Work instructions: Render the data from the line containing "You are a GUI" through the end as a two-column CSV with columns named instruction and response, one row per item. Put each field in quotes, turn line breaks into spaces, and leave the pictures out.

The input:
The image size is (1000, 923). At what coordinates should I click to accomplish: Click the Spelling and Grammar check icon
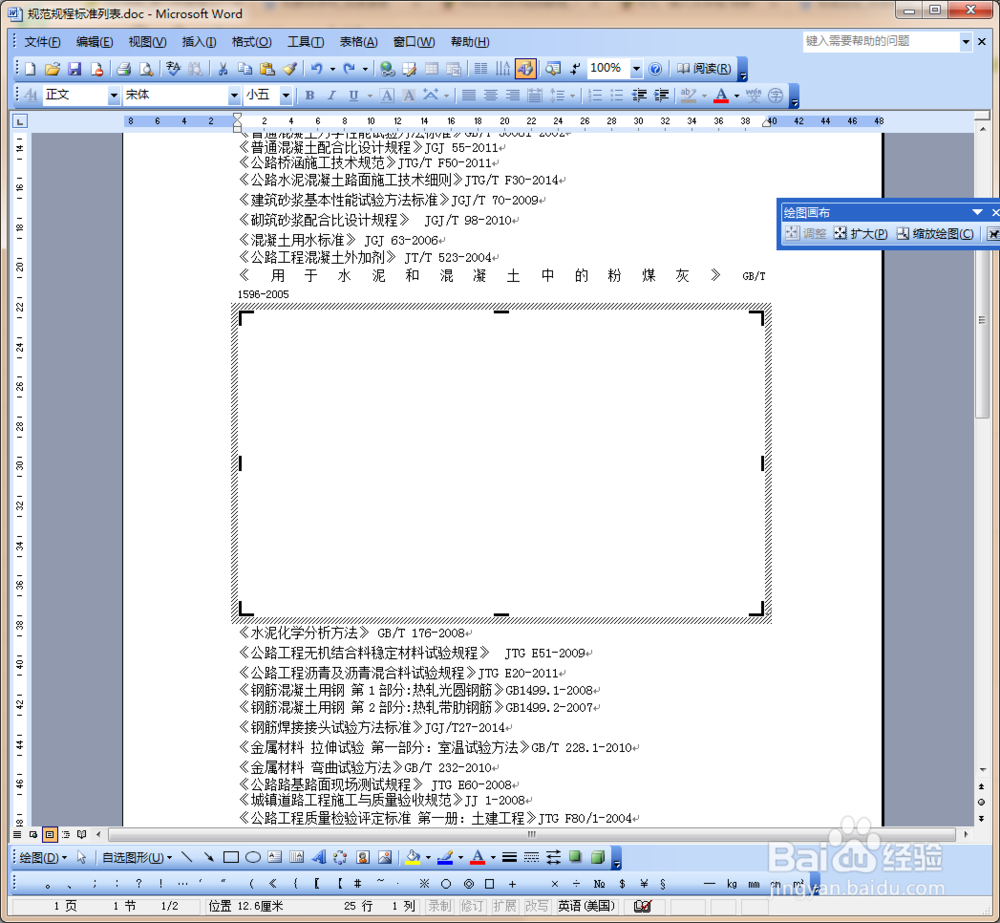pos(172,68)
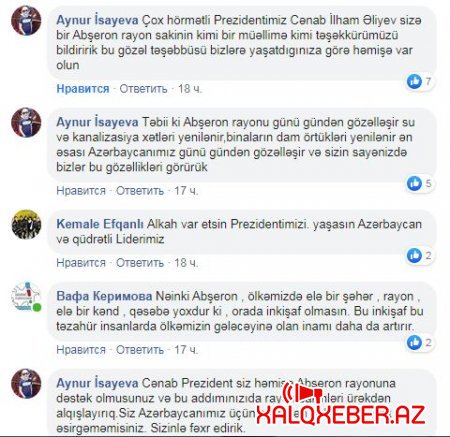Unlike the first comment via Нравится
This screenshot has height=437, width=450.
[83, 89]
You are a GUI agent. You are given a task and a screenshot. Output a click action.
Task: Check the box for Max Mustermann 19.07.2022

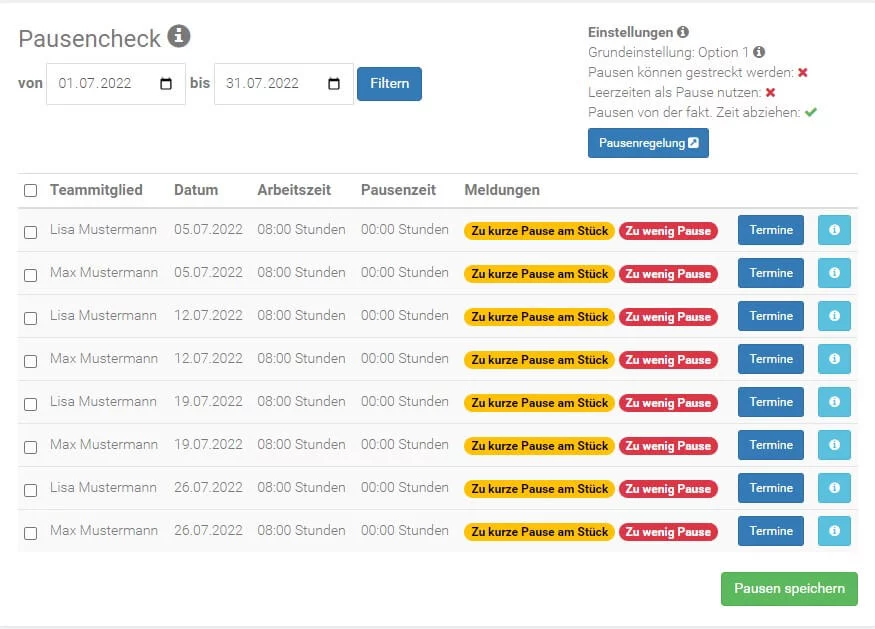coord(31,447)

In response:
instruction,response
"You are a GUI agent. You are given a task and a screenshot. Output a click action. Task: Check the box for Max Mustermann 19.07.2022","coord(31,447)"